- [Task directions]
Lines to restate from the data below: from the one containing "[button] (98, 33)" to the one containing "[Twitter] (90, 2569)", both included. Give them again exactly, and only them.

Segment Start: Available records

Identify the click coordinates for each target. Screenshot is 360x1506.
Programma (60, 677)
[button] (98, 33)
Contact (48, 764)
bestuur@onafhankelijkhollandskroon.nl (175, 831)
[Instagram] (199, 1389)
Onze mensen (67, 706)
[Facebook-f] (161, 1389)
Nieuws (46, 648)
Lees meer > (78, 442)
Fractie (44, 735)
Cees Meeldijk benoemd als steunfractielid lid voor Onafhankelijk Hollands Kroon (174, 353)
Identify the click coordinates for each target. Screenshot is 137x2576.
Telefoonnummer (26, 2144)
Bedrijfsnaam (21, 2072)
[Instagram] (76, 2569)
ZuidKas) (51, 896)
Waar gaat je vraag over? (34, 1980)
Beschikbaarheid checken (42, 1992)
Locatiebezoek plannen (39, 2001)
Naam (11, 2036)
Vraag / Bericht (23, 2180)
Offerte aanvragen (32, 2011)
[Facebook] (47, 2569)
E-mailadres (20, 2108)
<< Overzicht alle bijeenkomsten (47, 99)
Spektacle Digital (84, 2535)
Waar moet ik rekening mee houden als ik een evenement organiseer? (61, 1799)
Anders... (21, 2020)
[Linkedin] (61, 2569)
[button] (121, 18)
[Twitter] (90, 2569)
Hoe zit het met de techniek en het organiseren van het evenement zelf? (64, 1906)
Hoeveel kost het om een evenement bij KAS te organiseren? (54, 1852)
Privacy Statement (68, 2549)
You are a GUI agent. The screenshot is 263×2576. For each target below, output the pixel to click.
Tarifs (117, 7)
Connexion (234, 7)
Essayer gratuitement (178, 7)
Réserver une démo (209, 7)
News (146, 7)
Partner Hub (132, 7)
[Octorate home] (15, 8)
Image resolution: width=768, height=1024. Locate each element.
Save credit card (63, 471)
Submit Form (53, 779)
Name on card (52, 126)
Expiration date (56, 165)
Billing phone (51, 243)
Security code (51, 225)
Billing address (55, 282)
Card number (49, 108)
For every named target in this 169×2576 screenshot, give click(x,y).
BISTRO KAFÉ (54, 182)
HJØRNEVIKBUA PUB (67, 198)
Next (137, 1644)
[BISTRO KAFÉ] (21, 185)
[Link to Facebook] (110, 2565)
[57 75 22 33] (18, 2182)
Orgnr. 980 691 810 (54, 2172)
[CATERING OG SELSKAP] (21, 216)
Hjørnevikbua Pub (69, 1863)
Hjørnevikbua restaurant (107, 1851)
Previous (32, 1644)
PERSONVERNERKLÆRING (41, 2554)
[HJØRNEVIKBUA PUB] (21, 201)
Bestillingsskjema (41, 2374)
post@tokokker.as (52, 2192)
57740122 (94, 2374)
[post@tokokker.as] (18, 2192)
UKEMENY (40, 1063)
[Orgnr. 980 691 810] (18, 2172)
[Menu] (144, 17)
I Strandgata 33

Segment End: Available records

- [Exercise result]
[button] (98, 33)
Contact (48, 764)
bestuur@onafhankelijkhollandskroon.nl (175, 831)
[Instagram] (199, 1389)
Onze mensen (67, 706)
[Facebook-f] (161, 1389)
Nieuws (46, 648)
Lees meer > (78, 442)
Fractie (44, 735)
Cees Meeldijk benoemd als steunfractielid lid voor Onafhankelijk Hollands Kroon (174, 353)
Identify the click coordinates for each target. Screenshot is 137x2576.
Telefoonnummer (26, 2144)
Bedrijfsnaam (21, 2072)
[Instagram] (76, 2569)
ZuidKas) (51, 896)
Waar gaat je vraag over? (34, 1980)
Beschikbaarheid checken (42, 1992)
Locatiebezoek plannen (39, 2001)
Naam (11, 2036)
Vraag / Bericht (23, 2180)
Offerte aanvragen (32, 2011)
[Facebook] (47, 2569)
E-mailadres (20, 2108)
<< Overzicht alle bijeenkomsten (47, 99)
Spektacle Digital (84, 2535)
Waar moet ik rekening mee houden als ik een evenement organiseer? (61, 1799)
Anders... (21, 2020)
[Linkedin] (61, 2569)
[button] (121, 18)
[Twitter] (90, 2569)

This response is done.